As AI becomes more and more complex, it can become difficult for even its own designers understand why it acts the way it does. This poses a serious problem, particularly when given the common perception that AI is somehow objective or scientific. In such scenarios, technology becomes a black box that makes decisions and offers pronouncements and that we are encouraged to obey. As complexity only grows, it becomes more and more important to be aware of what effects AI is having on a broader social reality.

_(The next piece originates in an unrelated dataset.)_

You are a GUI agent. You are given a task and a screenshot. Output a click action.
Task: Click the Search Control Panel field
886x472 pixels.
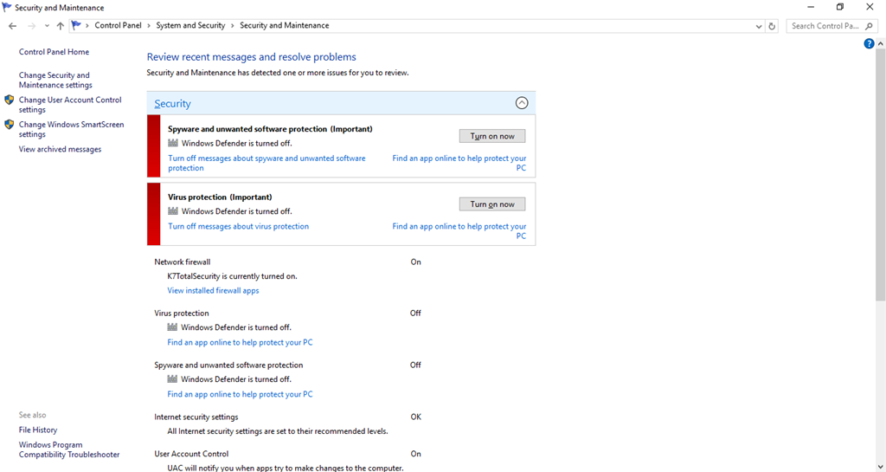(x=825, y=26)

But the fact is that technology is never neutral. The example of sexist interpretation of images is just the tip of the iceberg. Since machine learning and AI operate through collecting, filtering, and then learning from and analyzing existing data, they will replicate existing structural biases unless they are designed explicitly to account for and counteract that. To address this situation, an approach would require a specifically social justice-oriented perspective, one that considers how economics intertwine with gender, race, sexuality, and a host of other factors. But given cultural factors such as the pervasive faith in blind meritocracy among tech professionals, pushing ideas focused on equity will be an uphill battle.

There are moves afoot, however. AI Now is a New York-based research initiative led by Kate Crawford and Meredith Whittaker that seeks to further understanding of how AI works, how it might be put to better use, and how current implementations may sometimes be harmful. In an annual report, the group put out a series of recommendations designed to offer a perspective on how to mitigate the worst of AI’s prejudices. Among them: dedicated resources to diversifying the range of inputs for AI systems, especially those related to marginalized groups—photos of men doing the dishes, say, or of two women getting married. Another suggestion is to develop systems to evaluate AI’s fairness and harms when in use; and try and improve diversity amongst the people designing and implementing AI in order to ferret out blind spots and bias. After all, if more of the developers were black, or women, then the programs might not reflect such a white, male worldview.

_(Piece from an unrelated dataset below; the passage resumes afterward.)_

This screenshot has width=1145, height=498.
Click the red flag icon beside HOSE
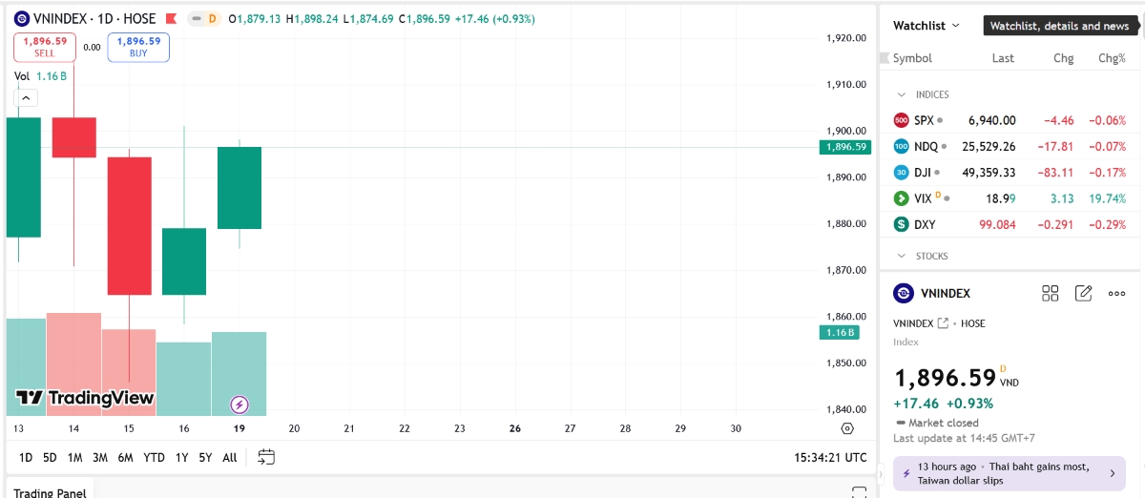172,19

When we talk about artificial intelligence, it can be easy to get carried away with alarmism. Recently, dramatic headlines circulated that Facebook had to cut off an AI experiment because two bots “invented their own language.” In reality, all that happened is that the bots started to communicate in a shorthand, and not in a way that was understandable to most humans—the program was cancelled not because it had become dangerous, but because it had ceased to be useful. There were no nefarious plots of autonomous intelligences to conquer the earth.

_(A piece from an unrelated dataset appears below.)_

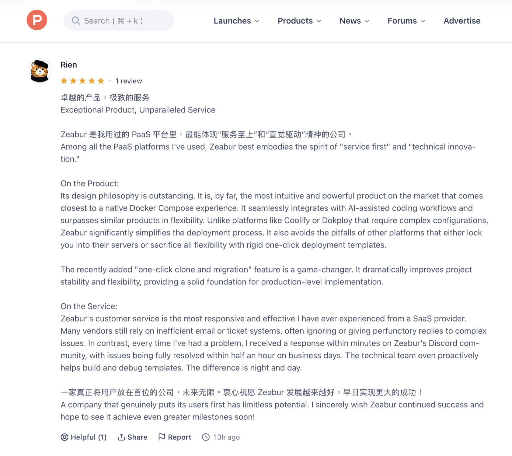Click the search magnifier icon
The height and width of the screenshot is (456, 512).
(x=75, y=21)
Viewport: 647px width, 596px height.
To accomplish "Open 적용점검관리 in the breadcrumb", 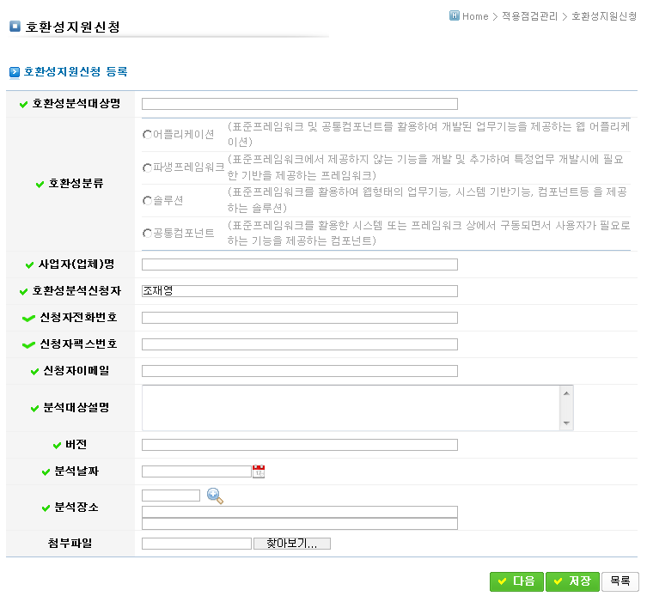I will pos(530,16).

But in a sense, one thing that digital technology has done is to make manifest the ideas of society. Social media, for example, makes visible and concrete the idea of a “public sphere,” and we’ve seen there can be both incredible up- and downsides to this: The electric nature of open conversation also brings with it harassment and public venues for hate. For its part, AI seems to reveal the structure behind the structural bias. There are complex material and ideological factors and institutions that shape our lives, and in order to counteract the prejudice contained therein, we first need to recognize that we are in fact shaped and influenced by these bigger systems, and then work against their tendency to reproduce existing power structures. What is clear, however, is that the “intelligence” of AI is the output of our own investments and biases, and it behoves us to build it in a way the recognizes that fact. AI will always reflect its input, and its input is us—our culture, our ideologies, our selves. To make the technology that will enable a more just future, those are what we have to change.